■ **How to complete this task**: According to the abstract on cofactor-independent amino acid epimerases, what might explain why the serine-based DapF-SS enzymes evolved? Answer in one to three sentences.

■ **Provided text**:
────────────────────

Cofactor-Independent Amino Acid Epimerases with Catalytic Serines Instead of Cysteines.

D-amino acids play important roles in nature and are often produced from their L-stereoisomers by racemase or epimerase enzymes. One interesting class of amino acid racemases and epimerases are the cofactor-independent enzymes, which rely on a pair of active site cysteine residues for catalysis in an unusual chemical mechanism with seemingly mismatched acidity values. One classic example of these enzymes is diaminopimelic acid epimerase (DapF-CC), which produces D,L-diaminopimelic acid (DAP) as the penultimate step in lysine biosynthesis in most bacteria and photosynthetic organisms, and for Gram-negative bacterial peptidoglycan. In this work, we characterized for the first time enzymes of the cofactor-independent racemase and epimerase class that use paired catalytic serines (DapF-SS) instead of cysteines. DapF-SS enzymes catalyze reversible epimerization of DAP with similar kinetic parameters to that of DapF-CC enzymes. Sequence alignment and structural models suggest DapF-SS to have high homology to DapF-CC, and biochemical characterization provides evidence for a similar two-base mechanism. However, mutation of catalytic serine(s) to cysteine(s) nearly abolished activity, suggesting that these enzymes are not the result of simple mutations. A sequence similarity network identified thousands of other predicted DapF-SS enzymes from diverse bacterial phyla. Expression and isolation of several of these other enzymes found two with so far unidentified substrate(s), suggesting the Ser-Ser active site architecture may not be limited to just DAP epimerases. DapF-SS is active under oxidative conditions, while DapF-CC enzymes are inactivated by disulfide bond formation, providing a possible explanation as to why this second type of cofactor-independent epimerase evolved.

────────────────────

[Collected data]
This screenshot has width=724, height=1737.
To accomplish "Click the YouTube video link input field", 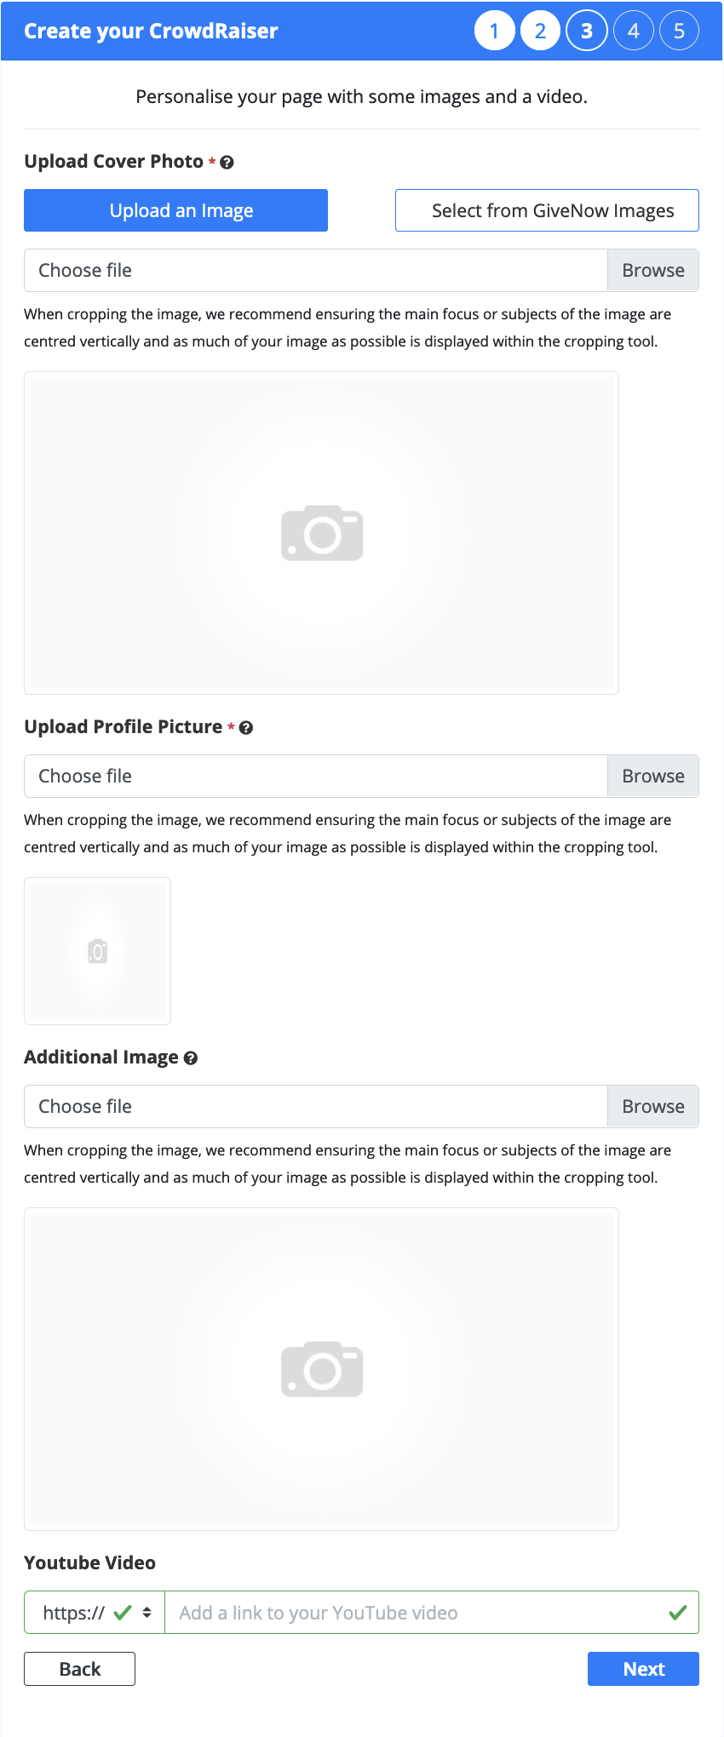I will coord(432,1613).
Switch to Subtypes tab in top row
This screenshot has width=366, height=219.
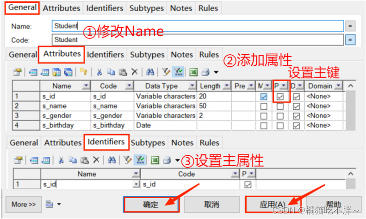[146, 8]
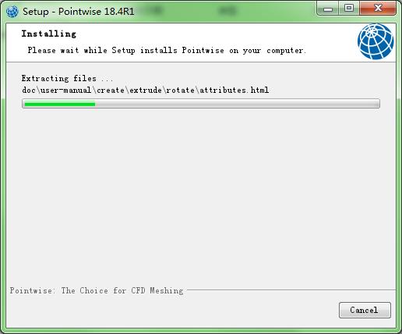Click the unfilled part of the progress bar
Viewport: 402px width, 334px height.
point(238,104)
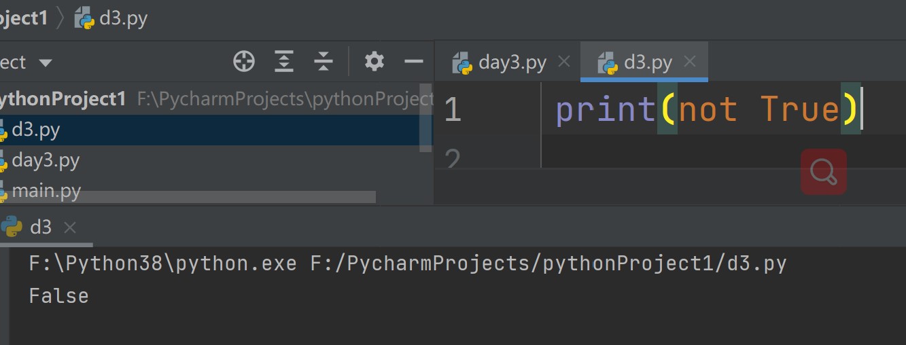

────────────────────

■ **Solution to the problem**: DapF-SS enzymes stay active under oxidative conditions. DapF-CC enzymes are inactivated there by disulfide bond formation, which offers a possible reason this second type of cofactor-independent epimerase evolved.